• TASK PROMPT
Please write out the data below exactly as it appears.
─── RECORDS SUPPLIED
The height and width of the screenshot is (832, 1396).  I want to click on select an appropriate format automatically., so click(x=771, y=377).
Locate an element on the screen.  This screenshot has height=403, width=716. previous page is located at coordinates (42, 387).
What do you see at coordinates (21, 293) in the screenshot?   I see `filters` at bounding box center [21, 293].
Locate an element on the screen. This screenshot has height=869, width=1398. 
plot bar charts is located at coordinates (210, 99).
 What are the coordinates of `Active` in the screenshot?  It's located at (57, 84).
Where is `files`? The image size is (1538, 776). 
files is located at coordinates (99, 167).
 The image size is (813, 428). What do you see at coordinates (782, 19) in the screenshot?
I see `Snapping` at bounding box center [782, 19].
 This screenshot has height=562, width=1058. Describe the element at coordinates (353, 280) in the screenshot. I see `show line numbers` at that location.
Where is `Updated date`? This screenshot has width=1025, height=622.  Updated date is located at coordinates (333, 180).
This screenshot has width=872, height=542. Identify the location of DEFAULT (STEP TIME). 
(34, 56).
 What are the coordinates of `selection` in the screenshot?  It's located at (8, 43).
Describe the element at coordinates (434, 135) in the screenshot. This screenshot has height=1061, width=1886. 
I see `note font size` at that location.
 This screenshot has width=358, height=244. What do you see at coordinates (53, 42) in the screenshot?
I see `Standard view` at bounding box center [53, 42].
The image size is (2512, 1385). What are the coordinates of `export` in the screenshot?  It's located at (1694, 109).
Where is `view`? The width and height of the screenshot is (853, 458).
──────
• TASK RESULT
The height and width of the screenshot is (832, 1396).  I want to click on select an appropriate format automatically., so click(x=771, y=377).
Locate an element on the screen.  This screenshot has height=403, width=716. previous page is located at coordinates (42, 387).
What do you see at coordinates (21, 293) in the screenshot?   I see `filters` at bounding box center [21, 293].
Locate an element on the screen. This screenshot has height=869, width=1398. 
plot bar charts is located at coordinates (210, 99).
 What are the coordinates of `Active` in the screenshot?  It's located at (57, 84).
Where is `files`? The image size is (1538, 776). 
files is located at coordinates (99, 167).
 The image size is (813, 428). What do you see at coordinates (782, 19) in the screenshot?
I see `Snapping` at bounding box center [782, 19].
 This screenshot has height=562, width=1058. Describe the element at coordinates (353, 280) in the screenshot. I see `show line numbers` at that location.
Where is `Updated date`? This screenshot has width=1025, height=622.  Updated date is located at coordinates (333, 180).
This screenshot has width=872, height=542. Identify the location of DEFAULT (STEP TIME). 
(34, 56).
 What are the coordinates of `selection` in the screenshot?  It's located at (8, 43).
Describe the element at coordinates (434, 135) in the screenshot. This screenshot has height=1061, width=1886. 
I see `note font size` at that location.
 This screenshot has width=358, height=244. What do you see at coordinates (53, 42) in the screenshot?
I see `Standard view` at bounding box center [53, 42].
The image size is (2512, 1385). What are the coordinates of `export` in the screenshot?  It's located at (1694, 109).
Where is `view`? The width and height of the screenshot is (853, 458).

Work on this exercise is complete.